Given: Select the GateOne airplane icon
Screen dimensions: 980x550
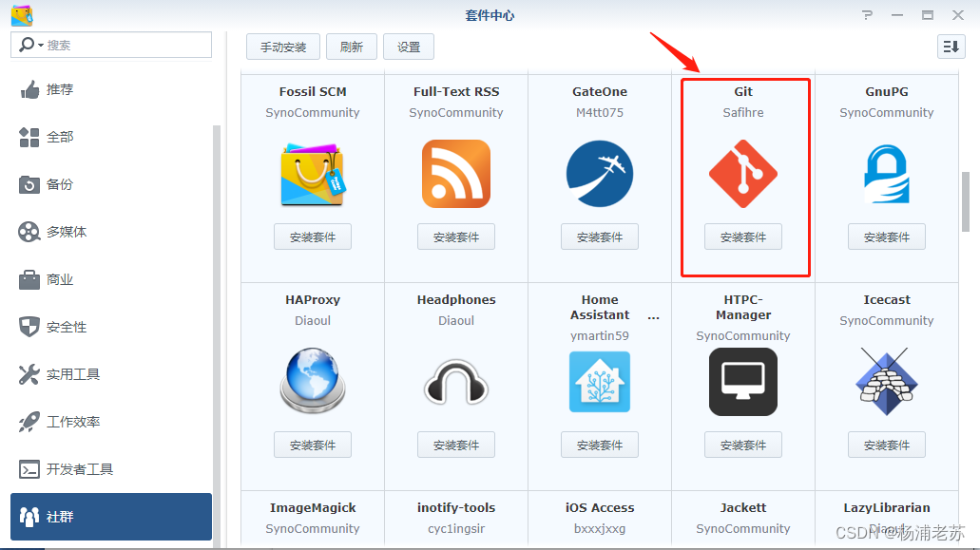Looking at the screenshot, I should (600, 174).
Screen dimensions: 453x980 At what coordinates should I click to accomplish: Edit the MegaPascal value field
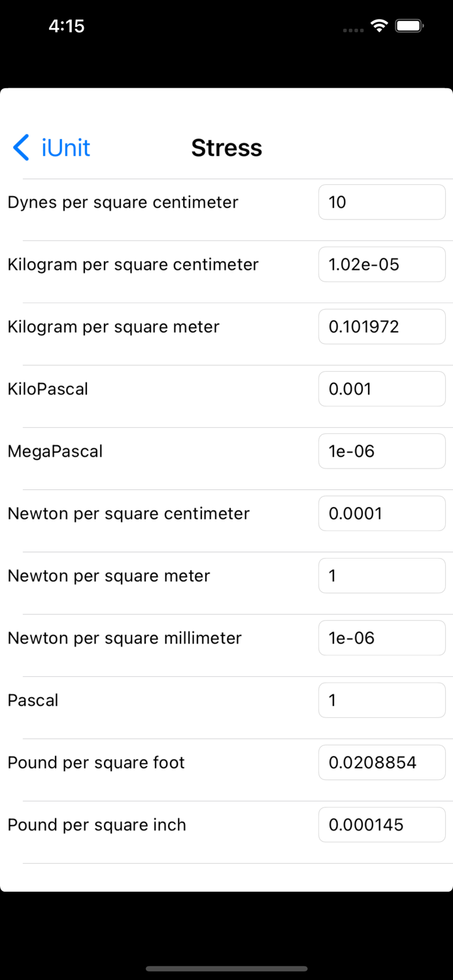(382, 451)
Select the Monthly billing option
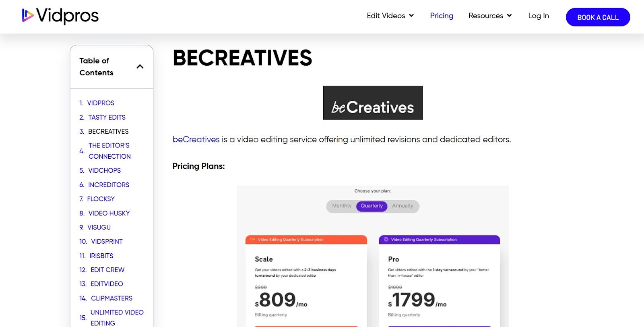644x327 pixels. [x=342, y=206]
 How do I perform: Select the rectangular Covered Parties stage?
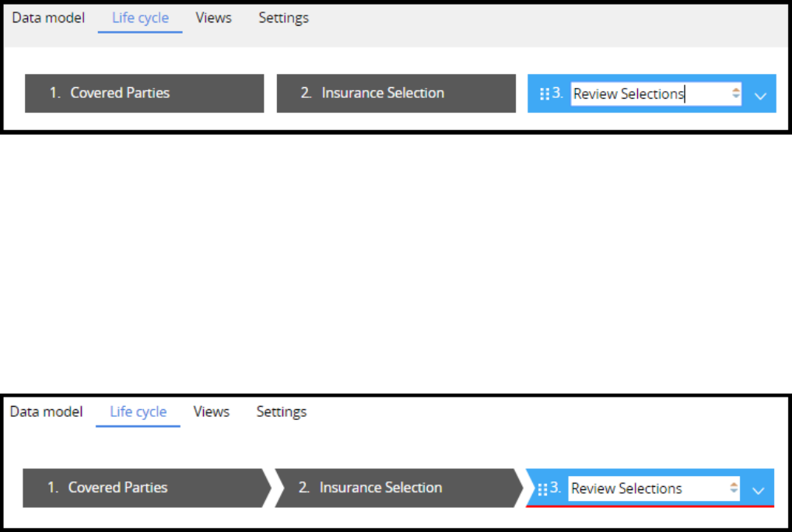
== == ==
» WHAT THIS TASK INVOLVES
Every line of the records above must reappear exactly, though the pictures must not.

» EXERCISE RESPONSE
Given: Select the GateOne airplane icon
Screen dimensions: 980x550
Looking at the screenshot, I should (600, 174).
Screen dimensions: 453x980 At what coordinates should I click to accomplish: Edit the MegaPascal value field
(382, 451)
Select the Monthly billing option
644x327 pixels. [x=342, y=206]
 How do I perform: Select the rectangular Covered Parties stage?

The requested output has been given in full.